Separating deductive and inductive reasoning in LLMs
A study by UCLA and Amazon shows that LLMs are good at inductive reasoning but sloppy at deductive reasoning.
There are plenty of studies and demonstrations that show LLMs performing complex reasoning tasks. However, there are also plenty of examples that show LLMs failing at very simple reasoning tasks. There is still a lot of confusion about what the models are really doing when solving reasoning problems.
While we still have a lot to learn about what is happening under the hood, a new study by researchers at UCLA and Amazon does a great job separating deductive and inductive reasoning abilities.
Deductive reasoning is when you are provided with a set of rules and formulas and apply them to new inputs. Inductive reasoning, on the other hand, happens when you take a set of observations and try to infer the underlying rule that maps the inputs to the outputs. Consider converting Celsius to Fahrenheit temperatures. Deductive reasoning is when you’re given the formula and apply it to new Celsius readings. Inductive reasoning is when you’re given a set of observations and try to infer the underlying conversion formula.

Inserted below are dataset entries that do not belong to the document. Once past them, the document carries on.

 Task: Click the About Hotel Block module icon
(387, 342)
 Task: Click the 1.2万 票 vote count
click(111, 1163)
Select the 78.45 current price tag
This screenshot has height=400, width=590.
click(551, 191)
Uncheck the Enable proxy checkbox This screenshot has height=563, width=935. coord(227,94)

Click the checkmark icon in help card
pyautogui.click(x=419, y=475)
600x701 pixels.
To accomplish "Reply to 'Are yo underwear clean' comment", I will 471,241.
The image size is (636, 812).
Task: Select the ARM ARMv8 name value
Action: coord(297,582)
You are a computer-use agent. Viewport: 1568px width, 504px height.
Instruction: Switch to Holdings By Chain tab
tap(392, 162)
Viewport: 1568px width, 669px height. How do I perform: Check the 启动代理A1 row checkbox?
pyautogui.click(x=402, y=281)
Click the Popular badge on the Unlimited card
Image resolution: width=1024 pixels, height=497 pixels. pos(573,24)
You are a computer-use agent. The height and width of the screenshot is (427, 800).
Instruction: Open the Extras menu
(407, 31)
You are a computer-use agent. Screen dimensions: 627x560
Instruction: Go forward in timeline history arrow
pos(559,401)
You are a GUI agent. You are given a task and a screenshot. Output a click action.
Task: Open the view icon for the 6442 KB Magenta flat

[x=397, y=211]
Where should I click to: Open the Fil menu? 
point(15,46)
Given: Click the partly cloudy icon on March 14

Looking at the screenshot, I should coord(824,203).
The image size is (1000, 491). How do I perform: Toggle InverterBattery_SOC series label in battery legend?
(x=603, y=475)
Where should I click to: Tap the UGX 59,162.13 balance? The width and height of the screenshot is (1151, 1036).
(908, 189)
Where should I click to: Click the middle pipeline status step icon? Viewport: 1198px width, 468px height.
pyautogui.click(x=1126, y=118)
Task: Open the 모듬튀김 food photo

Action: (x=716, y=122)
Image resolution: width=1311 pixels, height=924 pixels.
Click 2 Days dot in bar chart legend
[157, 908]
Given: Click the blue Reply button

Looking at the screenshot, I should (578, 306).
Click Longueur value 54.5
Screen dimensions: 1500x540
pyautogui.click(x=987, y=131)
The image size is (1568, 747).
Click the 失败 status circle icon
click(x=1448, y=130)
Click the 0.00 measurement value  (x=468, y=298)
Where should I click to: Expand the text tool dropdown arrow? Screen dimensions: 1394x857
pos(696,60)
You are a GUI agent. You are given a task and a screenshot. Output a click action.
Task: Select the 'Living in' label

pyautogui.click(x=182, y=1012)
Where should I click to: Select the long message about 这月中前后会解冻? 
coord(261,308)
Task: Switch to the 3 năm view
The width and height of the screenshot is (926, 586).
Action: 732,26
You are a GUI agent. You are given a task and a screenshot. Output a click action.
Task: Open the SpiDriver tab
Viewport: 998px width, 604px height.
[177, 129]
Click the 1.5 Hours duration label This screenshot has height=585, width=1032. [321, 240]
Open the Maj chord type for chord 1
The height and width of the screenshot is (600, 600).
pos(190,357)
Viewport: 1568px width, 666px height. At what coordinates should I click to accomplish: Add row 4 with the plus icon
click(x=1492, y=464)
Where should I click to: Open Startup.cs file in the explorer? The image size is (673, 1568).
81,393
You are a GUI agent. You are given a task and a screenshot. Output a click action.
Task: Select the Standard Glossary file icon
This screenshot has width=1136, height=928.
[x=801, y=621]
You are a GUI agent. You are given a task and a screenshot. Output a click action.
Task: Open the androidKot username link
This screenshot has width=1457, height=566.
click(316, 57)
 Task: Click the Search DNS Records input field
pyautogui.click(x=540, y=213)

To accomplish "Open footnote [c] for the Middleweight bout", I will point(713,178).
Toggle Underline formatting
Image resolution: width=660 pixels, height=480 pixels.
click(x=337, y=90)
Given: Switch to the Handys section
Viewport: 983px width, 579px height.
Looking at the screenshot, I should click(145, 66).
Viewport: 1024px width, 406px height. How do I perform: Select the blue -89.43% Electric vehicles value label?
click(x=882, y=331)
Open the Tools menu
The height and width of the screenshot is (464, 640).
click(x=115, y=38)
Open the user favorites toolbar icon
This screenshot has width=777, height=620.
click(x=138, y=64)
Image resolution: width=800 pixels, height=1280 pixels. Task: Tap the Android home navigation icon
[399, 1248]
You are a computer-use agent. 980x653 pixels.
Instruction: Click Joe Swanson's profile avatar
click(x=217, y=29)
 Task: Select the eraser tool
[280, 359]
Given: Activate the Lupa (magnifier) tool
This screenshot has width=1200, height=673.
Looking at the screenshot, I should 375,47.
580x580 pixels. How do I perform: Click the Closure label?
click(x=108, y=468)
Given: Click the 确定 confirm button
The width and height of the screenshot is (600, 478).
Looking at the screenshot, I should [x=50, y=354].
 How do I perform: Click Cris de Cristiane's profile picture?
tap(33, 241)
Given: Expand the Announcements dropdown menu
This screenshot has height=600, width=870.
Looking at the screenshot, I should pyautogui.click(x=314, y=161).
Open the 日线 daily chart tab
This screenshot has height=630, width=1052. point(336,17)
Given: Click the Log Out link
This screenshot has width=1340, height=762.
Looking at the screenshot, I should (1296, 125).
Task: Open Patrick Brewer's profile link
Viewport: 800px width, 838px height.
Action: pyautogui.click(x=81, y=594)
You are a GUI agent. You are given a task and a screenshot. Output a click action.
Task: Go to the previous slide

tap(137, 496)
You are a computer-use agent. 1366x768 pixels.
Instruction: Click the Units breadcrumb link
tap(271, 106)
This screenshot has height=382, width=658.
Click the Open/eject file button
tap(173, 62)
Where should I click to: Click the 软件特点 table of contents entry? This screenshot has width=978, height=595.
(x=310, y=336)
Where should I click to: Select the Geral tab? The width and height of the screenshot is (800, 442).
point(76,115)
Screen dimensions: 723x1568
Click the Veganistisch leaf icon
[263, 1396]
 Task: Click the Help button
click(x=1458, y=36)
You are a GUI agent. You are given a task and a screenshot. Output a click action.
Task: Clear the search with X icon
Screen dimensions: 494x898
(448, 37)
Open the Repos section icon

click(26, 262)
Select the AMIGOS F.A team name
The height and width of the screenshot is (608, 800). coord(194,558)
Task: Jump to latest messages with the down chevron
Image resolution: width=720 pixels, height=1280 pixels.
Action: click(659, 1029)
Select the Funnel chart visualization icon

To separate inductive from deductive reasoning, the researchers developed a series of tests that go from pure deductive reasoning to pure inductive reasoning. On the one end of the spectrum, the model is given a mapping function and is told to apply it to new inputs without being provided with solved examples (pure deductive reasoning). On the other end of the spectrum, the model is provided with a series of solved examples and is instructed to infer the underlying formula (pure inductive reasoning).
To further ensure that the model is really doing induction, the researchers developed SolverLearner, a framework that uses a two-step process to infer the mapping function of a series of observations. First, the model proposes a formula implemented in Python. In the second step, a code interpreter is used to verify the formula.
The researchers tested GPT-3.5 and GPT-4 on a series of tasks, including syntactic reasoning, arithmetic operations, and spatial reasoning. Their findings show that the models are very poor at deductive reasoning, especially when provided with examples that deviate from their training examples (e.g., arithmetic on base 9 or 11). But they achieve near-perfect performance on inductive reasoning with SolverLearner.
This tells us a lot about how far we can trust LLMs in reasoning tasks, especially in counterfactual settings.
Read more about the study on VentureBeat.
Read the paper on arXiv.
That's actually intriguing because inductive reasoning is what creativity (including scientific discovery) relies on. Deduction, by comparison, is less tricky and challenging. Just let an 80s-style production system in Prolog handle deduction and you'll be fine.
This makes sense given chatbots are trained. They need to recognize when they need to use tools rather than produce tokens.